[Requirement] All lines from the one bearing "This screenshot has height=840, width=1426." through the end of the data below must be printed exactly as they stand, with pictures removed.

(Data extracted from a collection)

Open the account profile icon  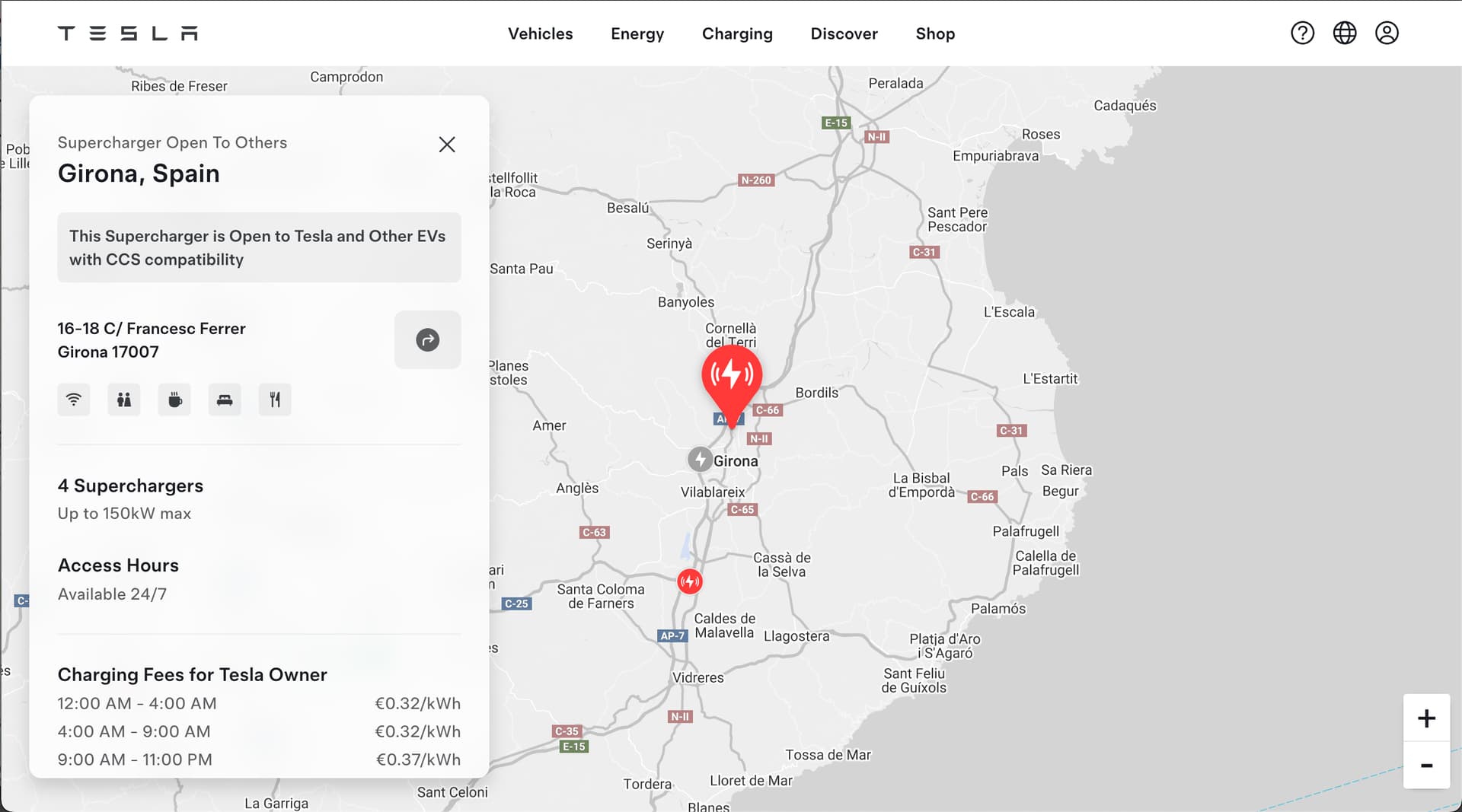(x=1386, y=33)
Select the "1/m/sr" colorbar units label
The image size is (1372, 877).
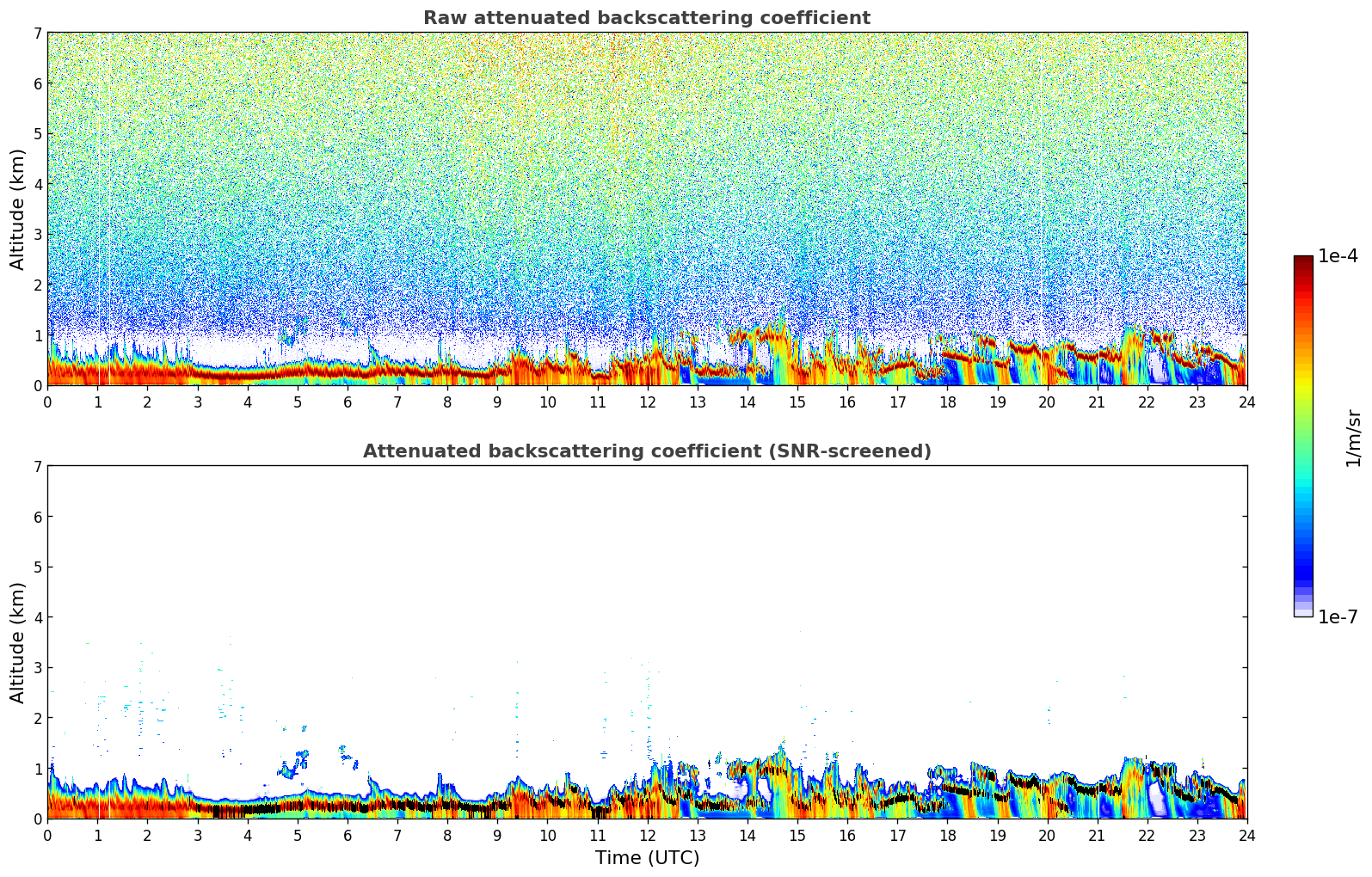tap(1353, 437)
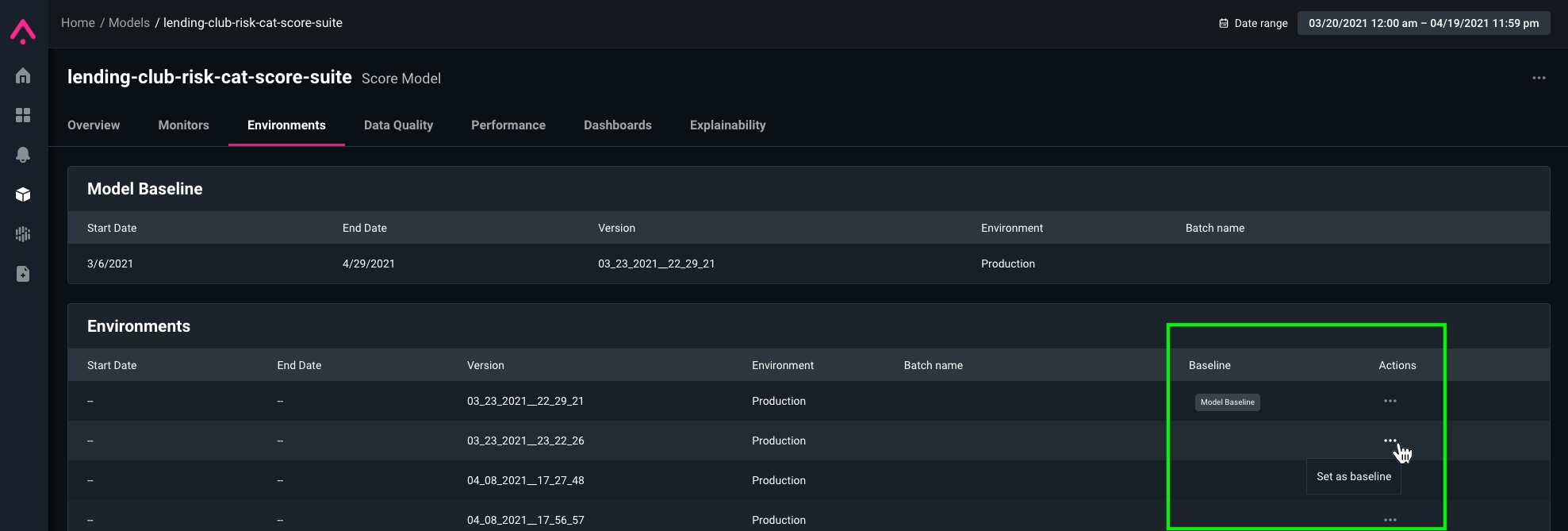Switch to the Data Quality tab
The width and height of the screenshot is (1568, 531).
(x=398, y=125)
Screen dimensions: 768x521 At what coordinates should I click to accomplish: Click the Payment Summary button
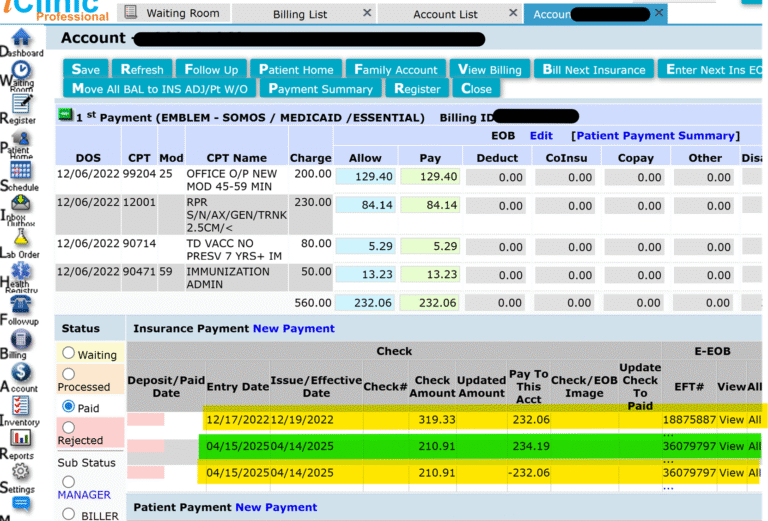(x=320, y=89)
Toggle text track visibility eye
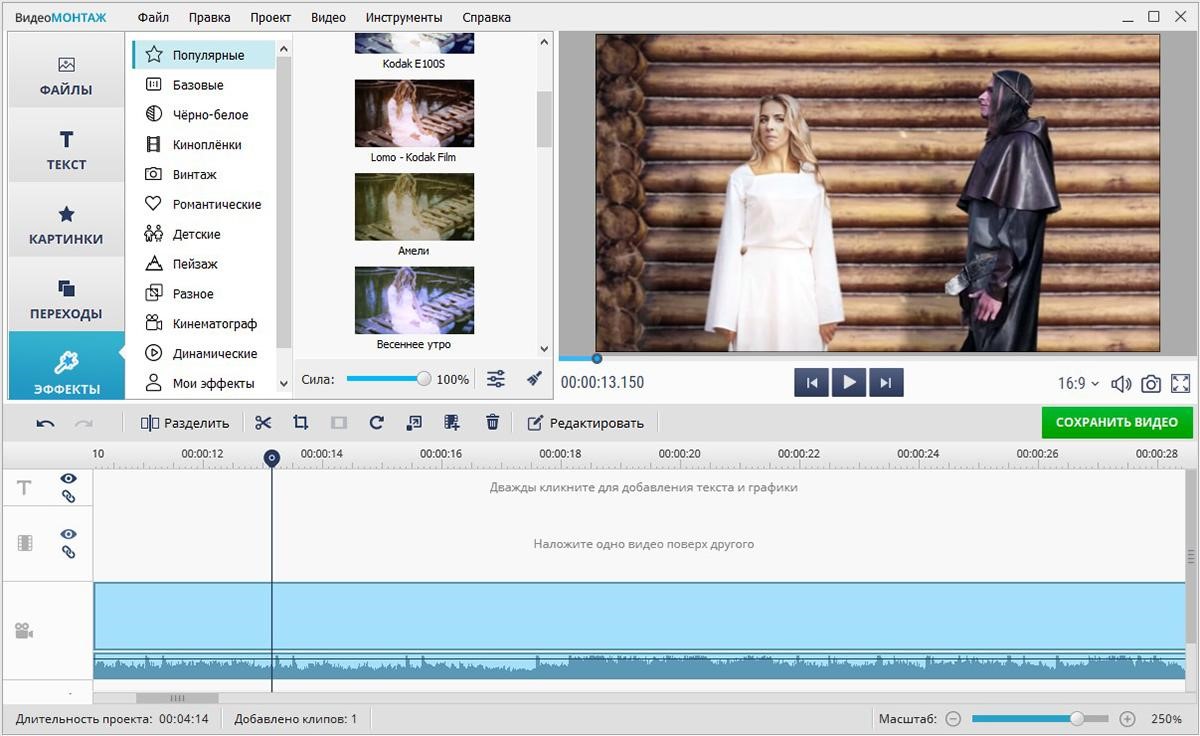Image resolution: width=1200 pixels, height=736 pixels. tap(68, 479)
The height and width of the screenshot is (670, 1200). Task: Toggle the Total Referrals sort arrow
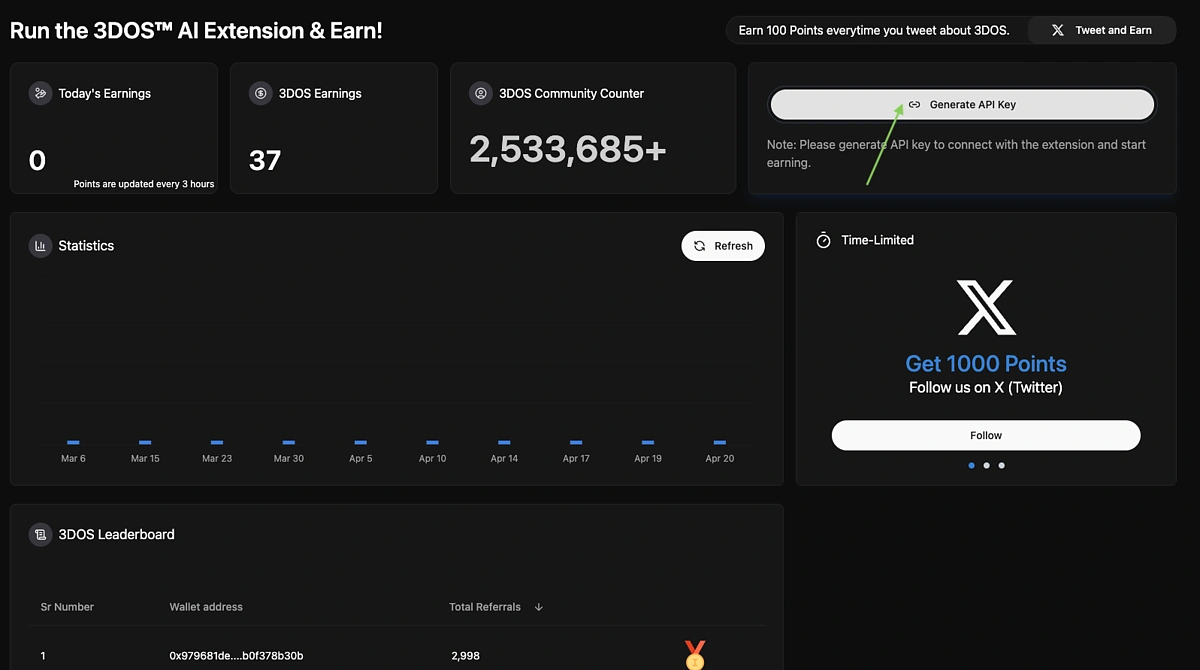coord(538,606)
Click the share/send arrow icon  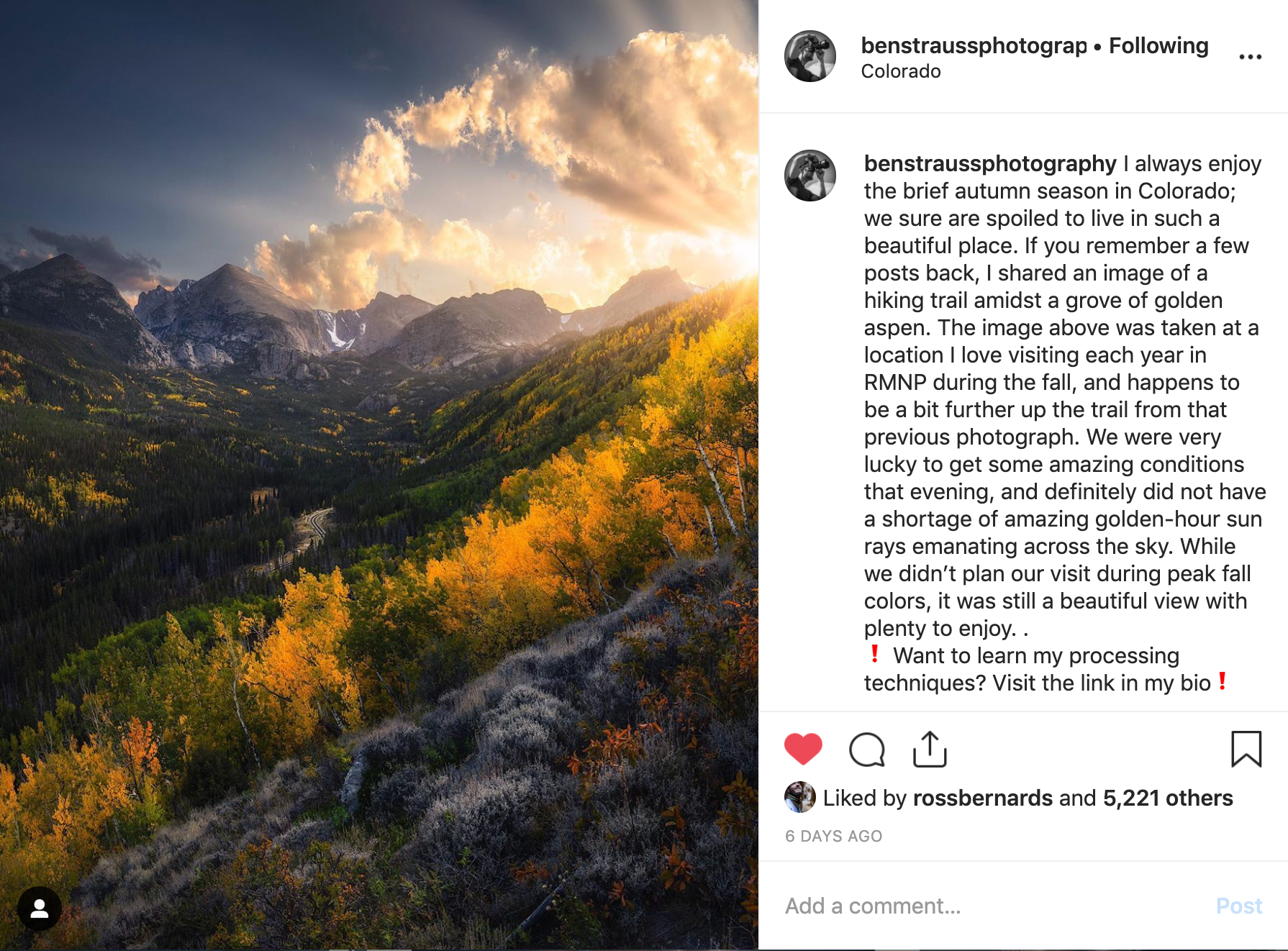tap(931, 748)
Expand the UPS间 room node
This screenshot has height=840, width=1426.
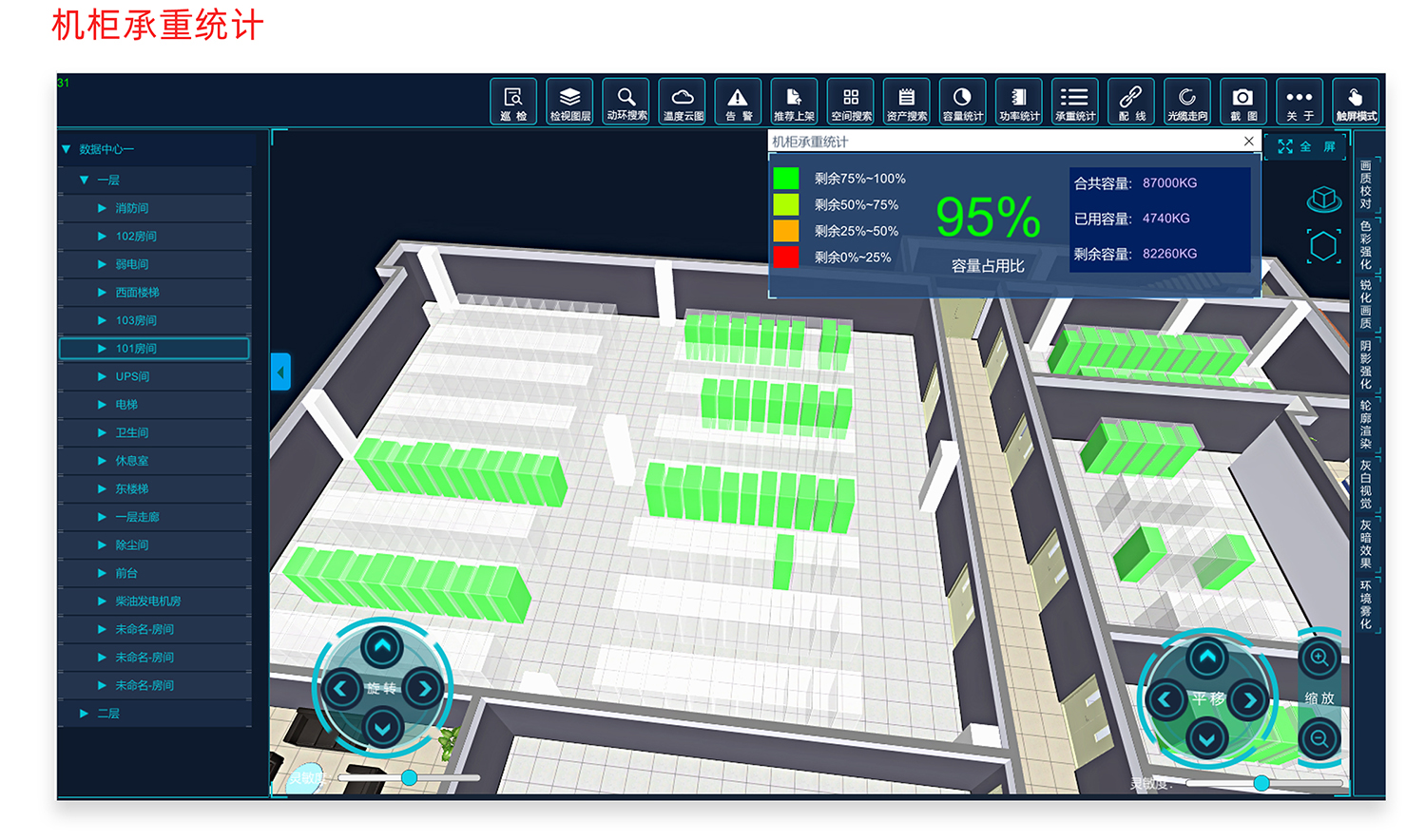point(102,377)
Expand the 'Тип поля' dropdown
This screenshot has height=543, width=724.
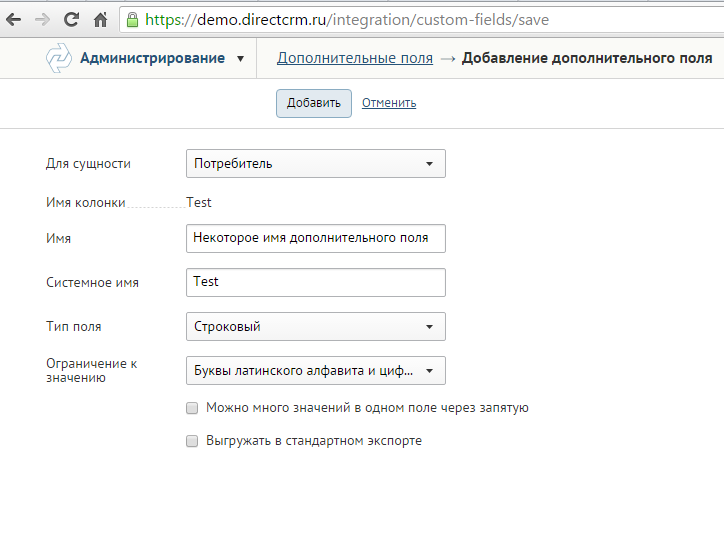315,327
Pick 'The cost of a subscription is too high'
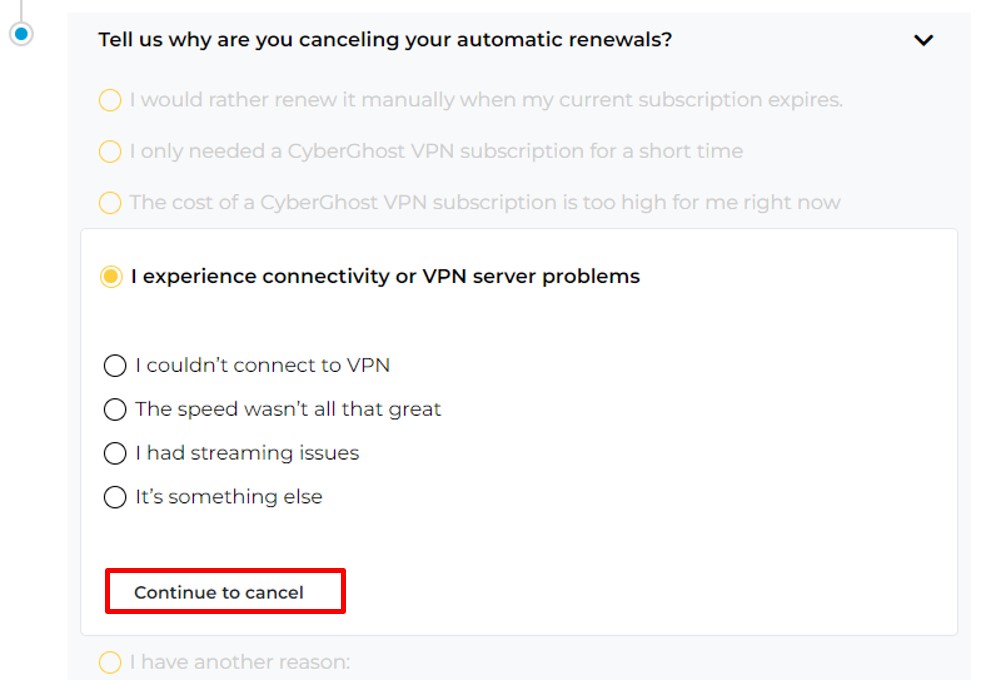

[Problem solution]
This screenshot has height=840, width=1426.
point(102,377)
Expand the 'Тип поля' dropdown
This screenshot has height=543, width=724.
315,327
Pick 'The cost of a subscription is too high'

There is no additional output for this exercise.